Let $X,Y$ be topological spaces and $f: X \to Y$. I know that if $X,Y$ are not necessarily first countable (=countable nbhood base) then
''For all sequences $x_n\to x$ in $X$ it's true that $f(x_n) \to f(x)$ in $Y$''
does not imply that $f$ is continuous.
I am trying to find an example of $f,X,Y$ such that for all sequences $x_n\to x$ in $X$ it's true that $f(x_n) \to f(x)$ in $Y$ but $f$ is discontinuous.
My first idea is $X=\mathbb R$ with the usual topology and $Y=\mathbb R$ with the discrete topology and then $f(x) = x$. Then $f$ is not continuous but also $f(x_n) \not\to f(x)$ even if $x_n \to x$. I am trying to think of spaces that do not have countable nhood bases but all I can think of is the discrete topology in an uncountable set.

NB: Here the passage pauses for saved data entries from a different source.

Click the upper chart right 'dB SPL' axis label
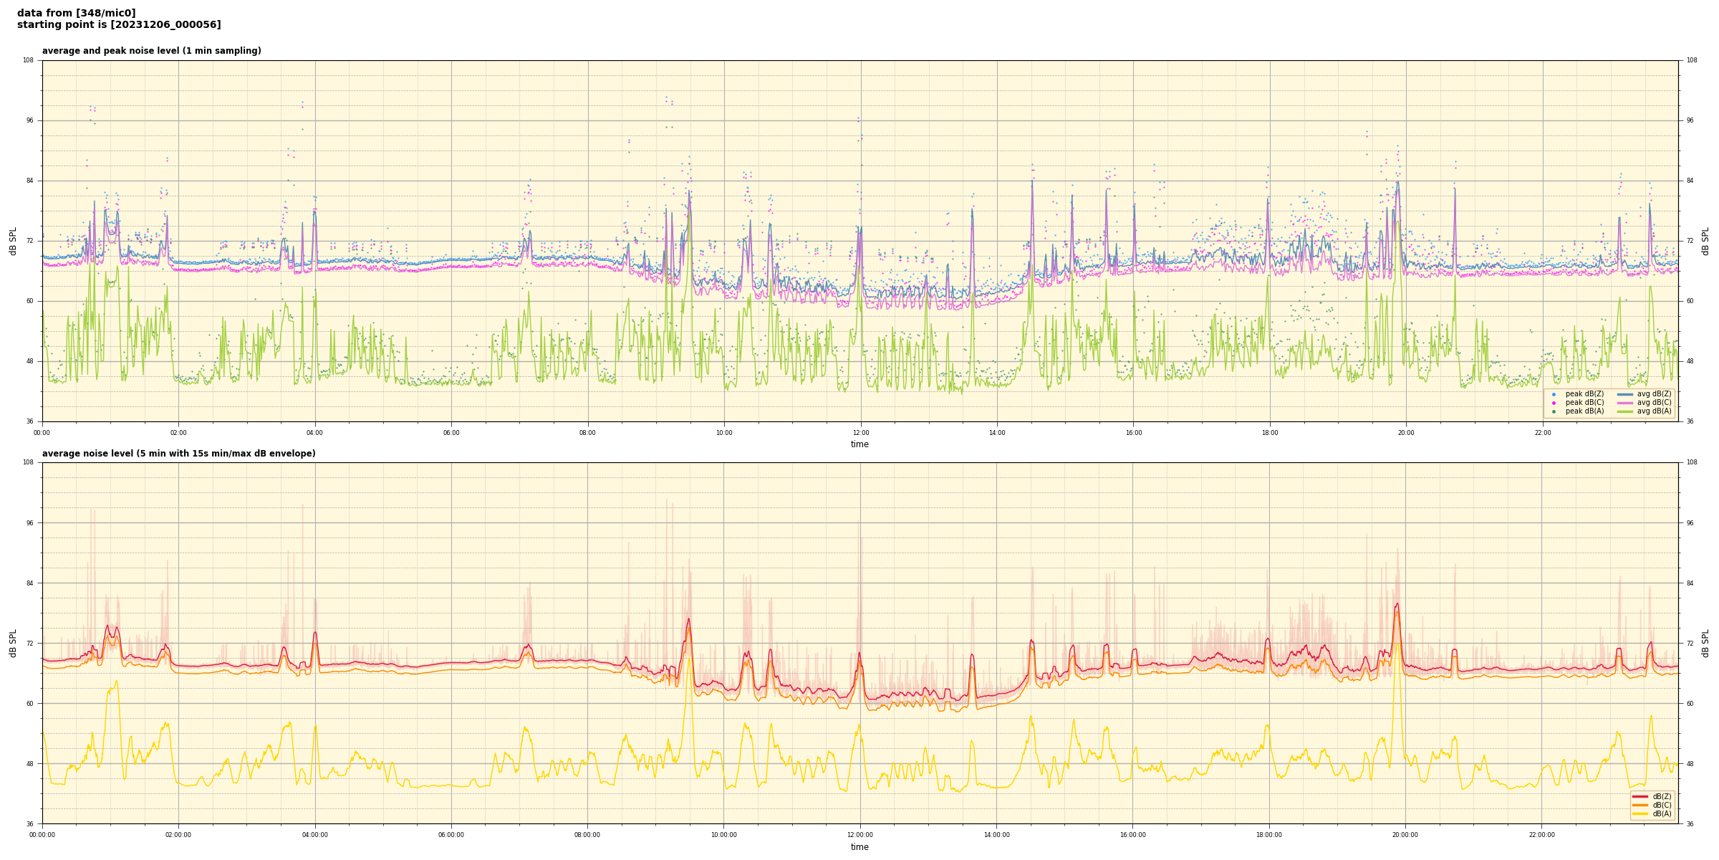The image size is (1719, 860). pos(1705,241)
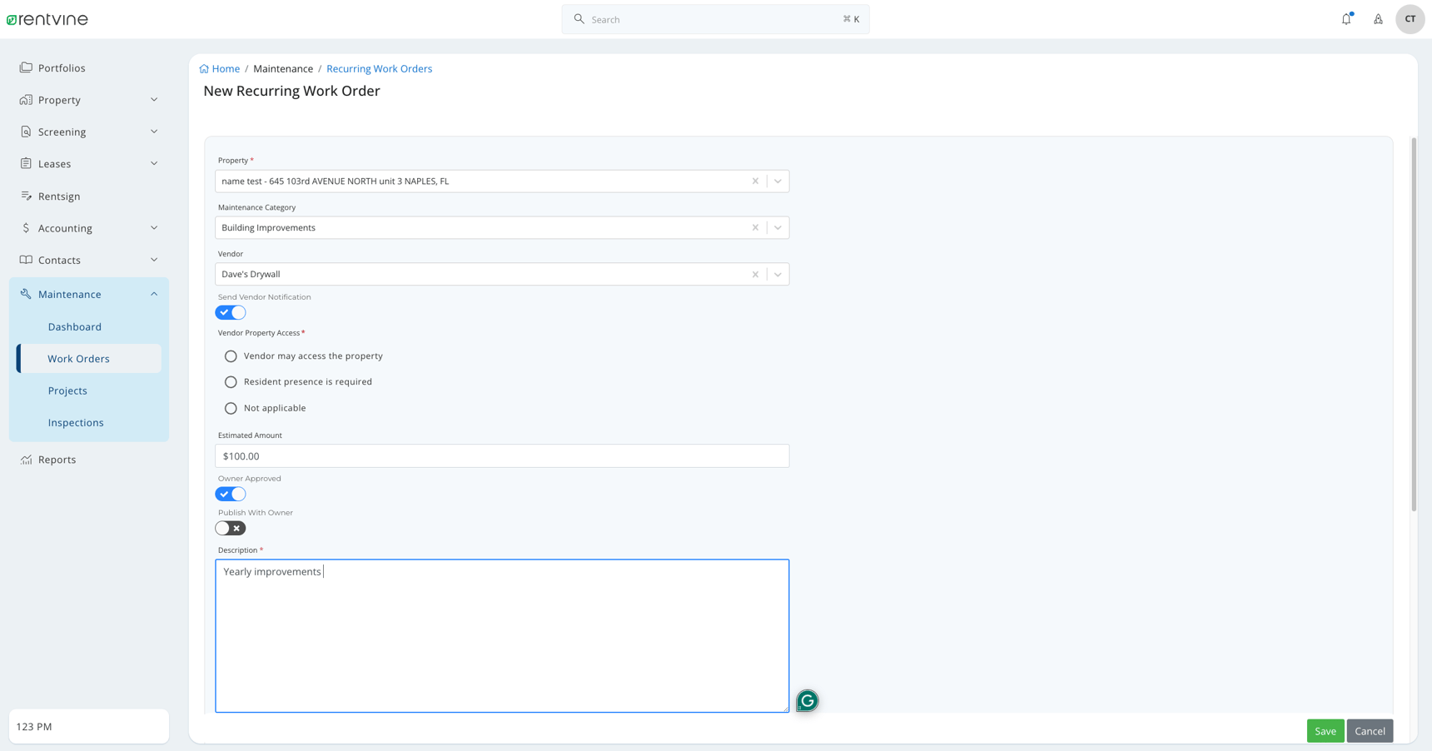The image size is (1432, 751).
Task: Follow the Recurring Work Orders breadcrumb link
Action: point(379,68)
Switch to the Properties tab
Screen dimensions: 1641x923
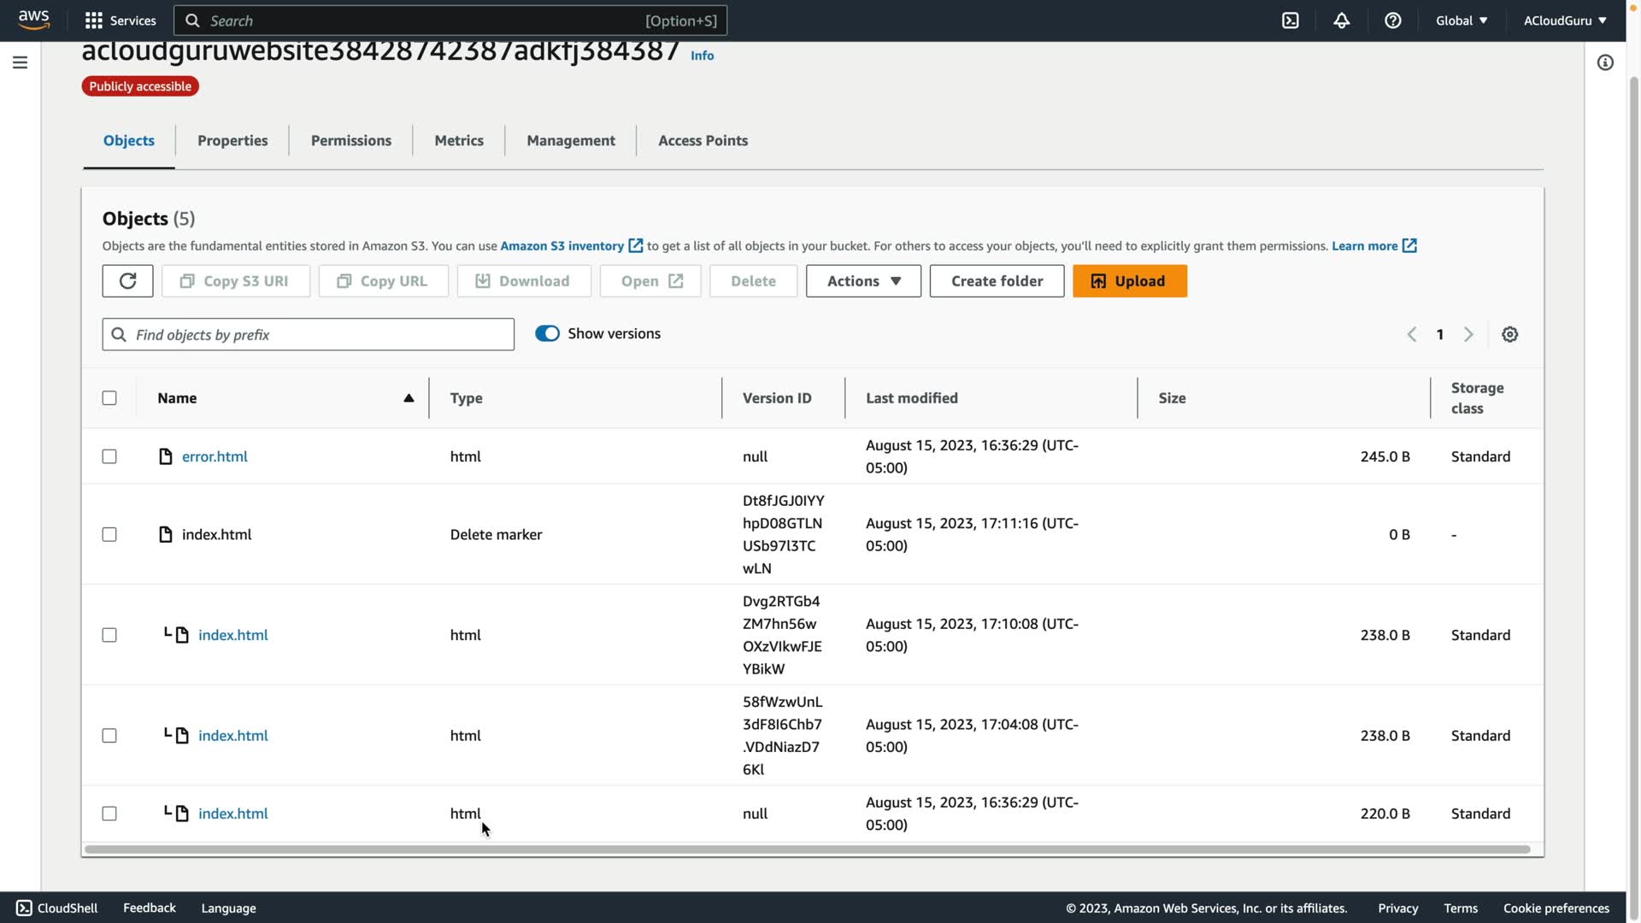[x=232, y=141]
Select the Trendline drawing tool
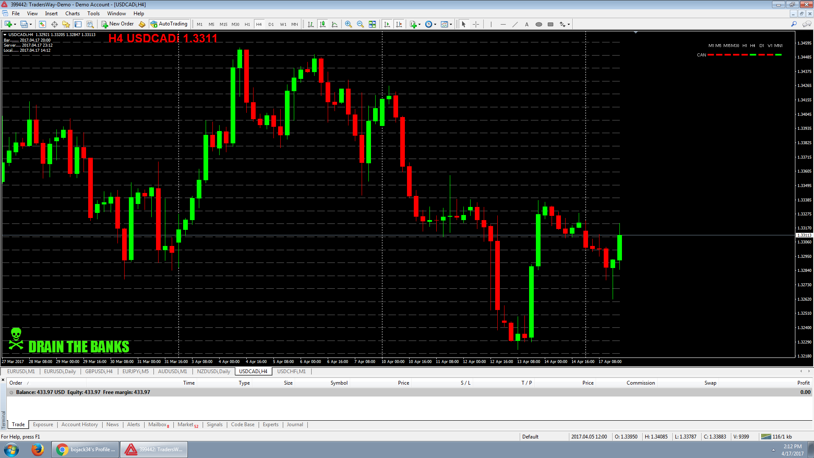This screenshot has width=814, height=458. pos(515,24)
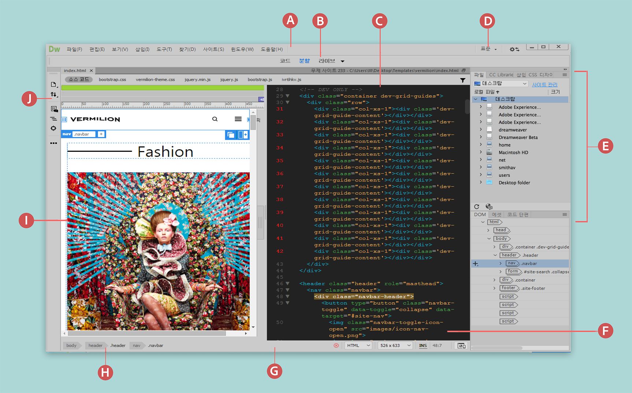The height and width of the screenshot is (393, 632).
Task: Select the new document icon on the left toolbar
Action: tap(53, 84)
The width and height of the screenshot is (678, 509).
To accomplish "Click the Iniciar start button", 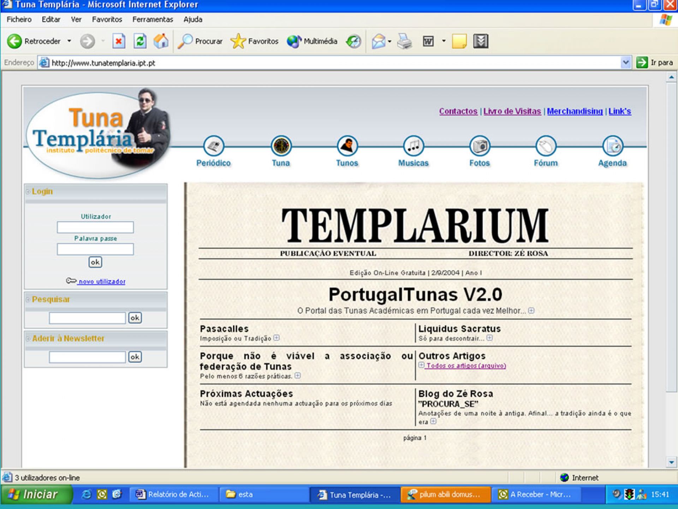I will tap(35, 494).
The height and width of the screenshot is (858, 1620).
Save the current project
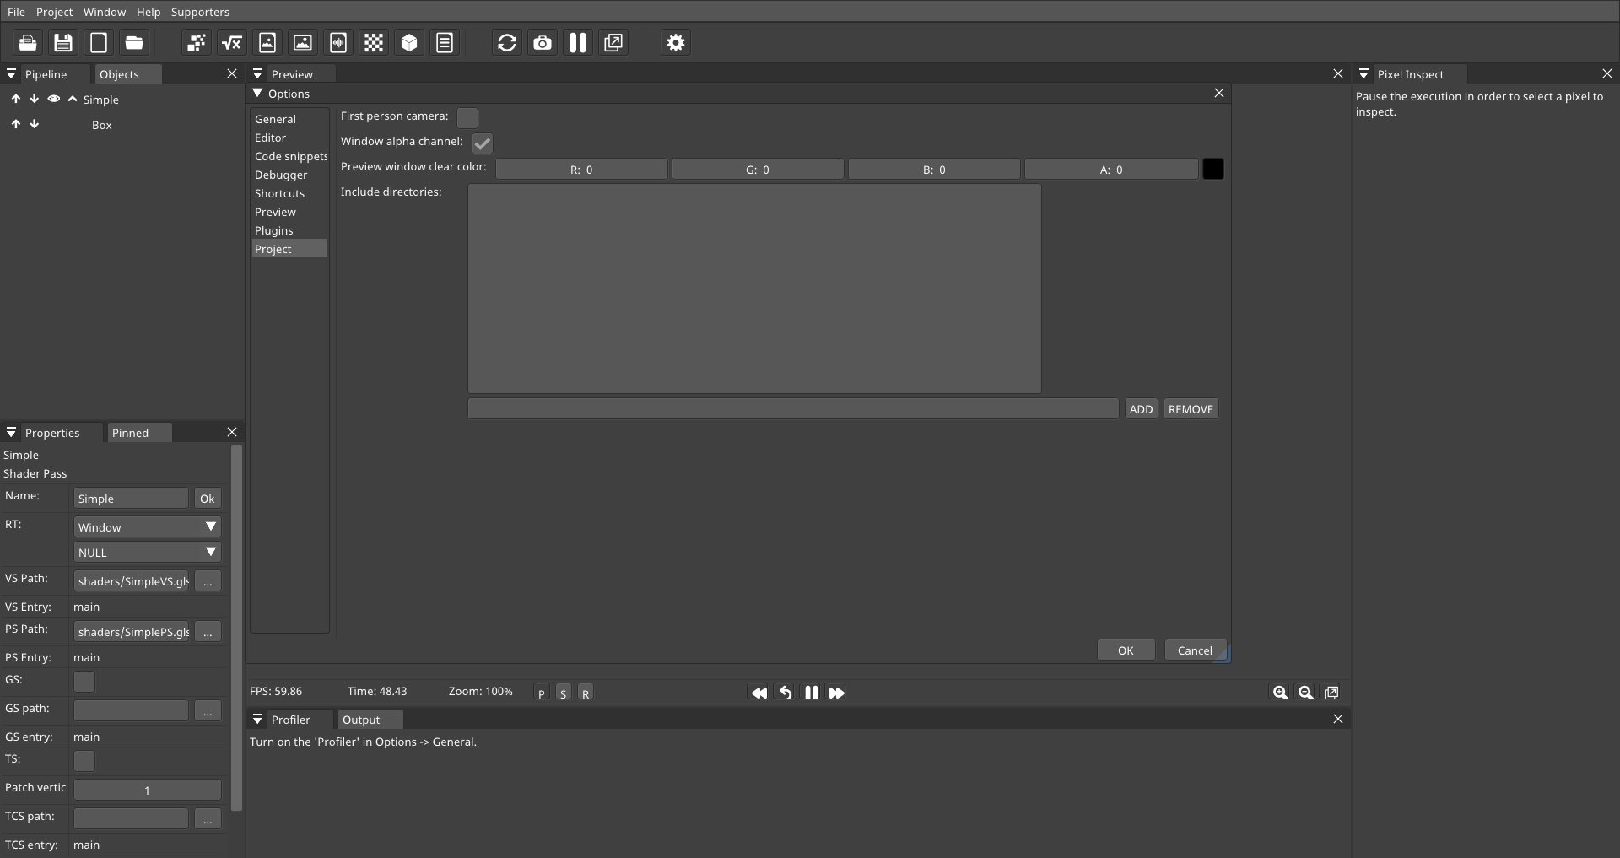click(x=63, y=42)
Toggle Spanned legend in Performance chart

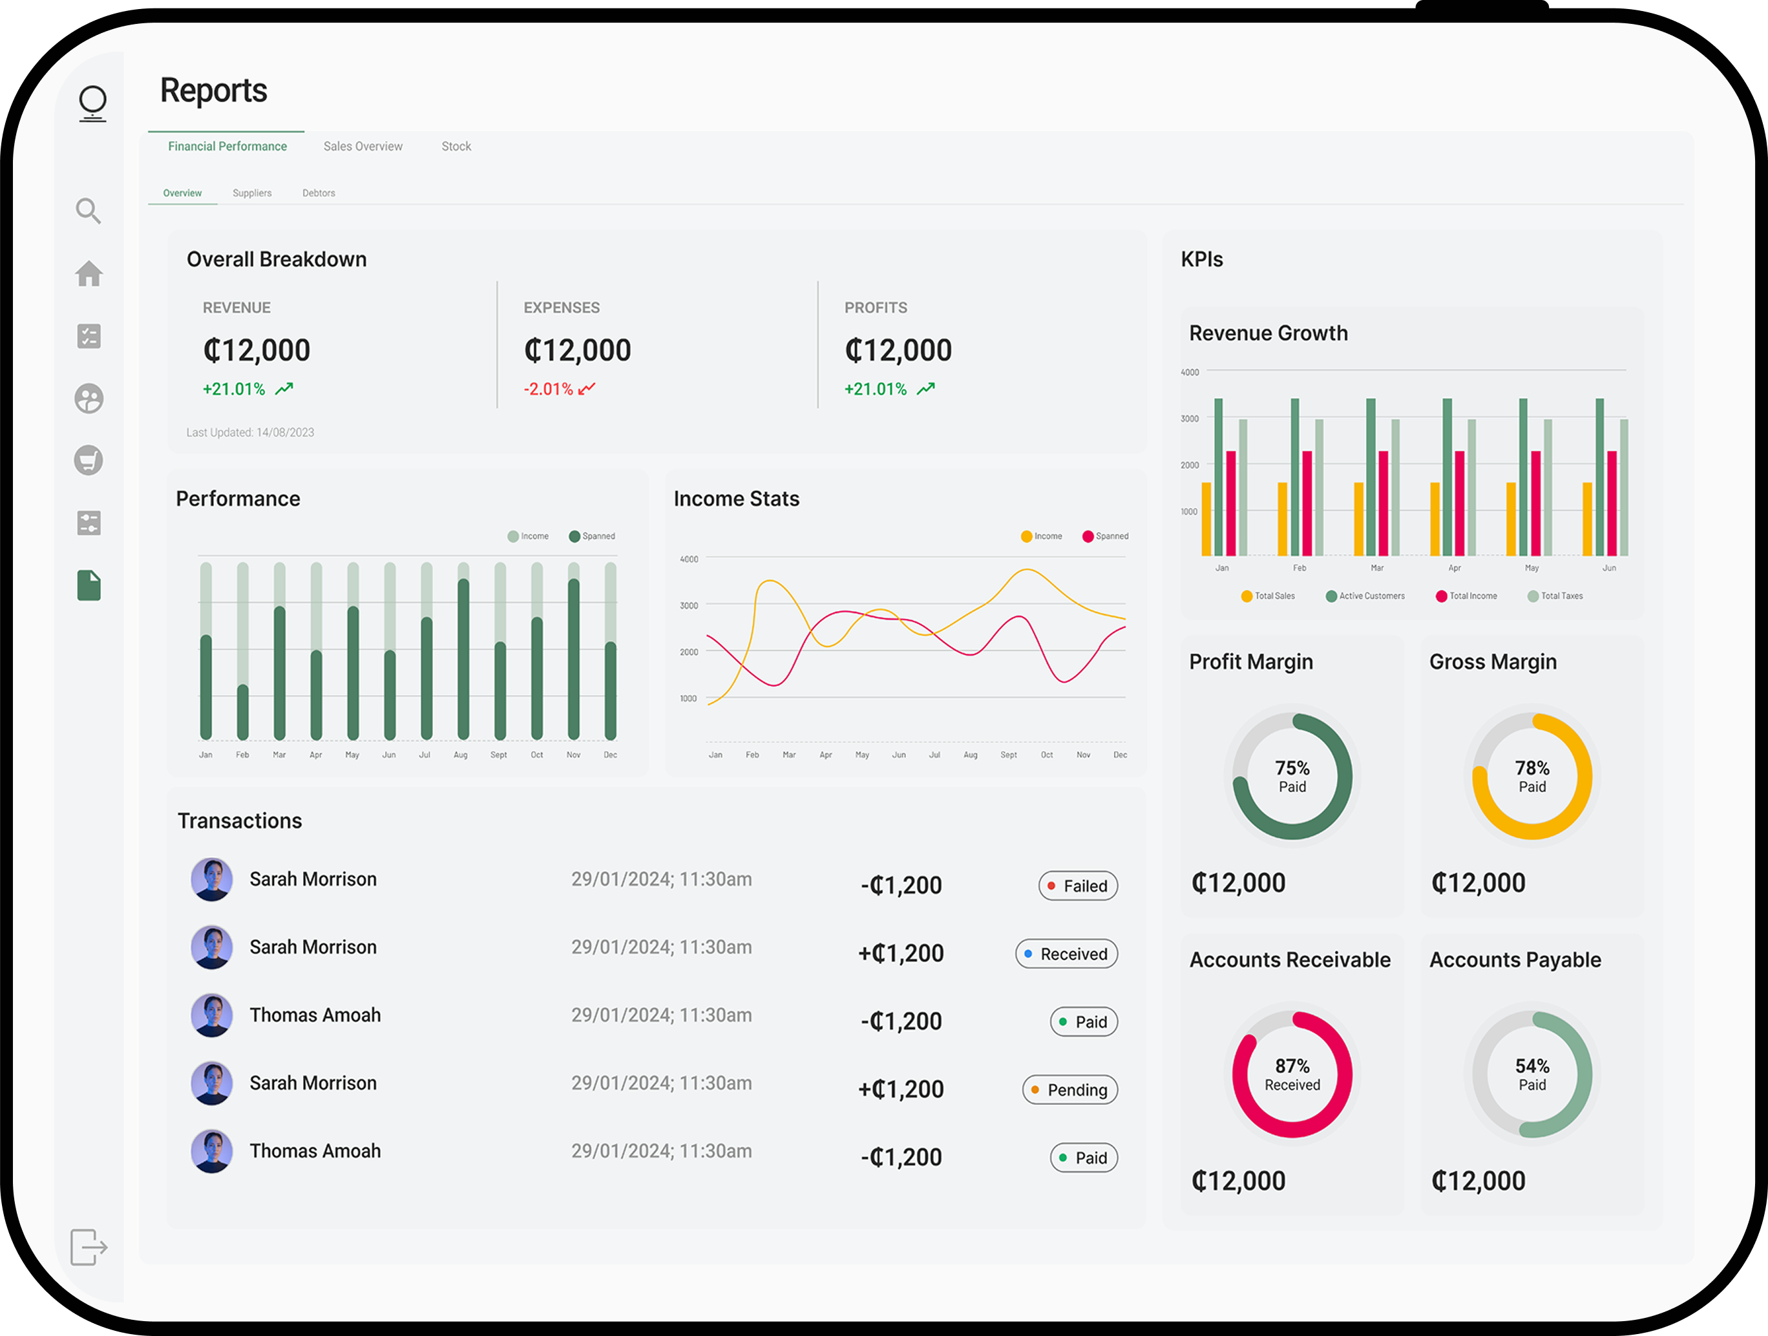pos(592,536)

Could anybody help me with an example?
One of the simplest examples is using $X = \mathbb{R}$ in the co-countable topology (i.e. the closed sets are $X$ and the countable (including finite and empty) sets), and $Y$ as $\mathbb{R}$ in the usual topology, and as a map $f(x) = x$, the identity.
This function is not continuous (an open interval in the usual topology is not open in co-countable topology, as its complement is not countable), but $X$ has the property that any sequence $(x_n)$ in it that converges to some $x$ is eventually constant, i.e. for some $N$, all $x_n$ with $n > n$ are equal to $x$.
This follows from considering $A = \{x_n: x_n \neq x\}$ and noting that $O = X\setminus A$ is an open neighbourhood of $x$ and so all terms must be eventually in $O$....
So for any convergent sequence $(x_n)$, the image sequence under $f$, i.e. the same sequence but considered in $Y$, is also convergent (as eventually constant sequences are convergent to that constant in any topology, by definition). So $f$ is (trivially) sequentially continuous but as said, not continuous.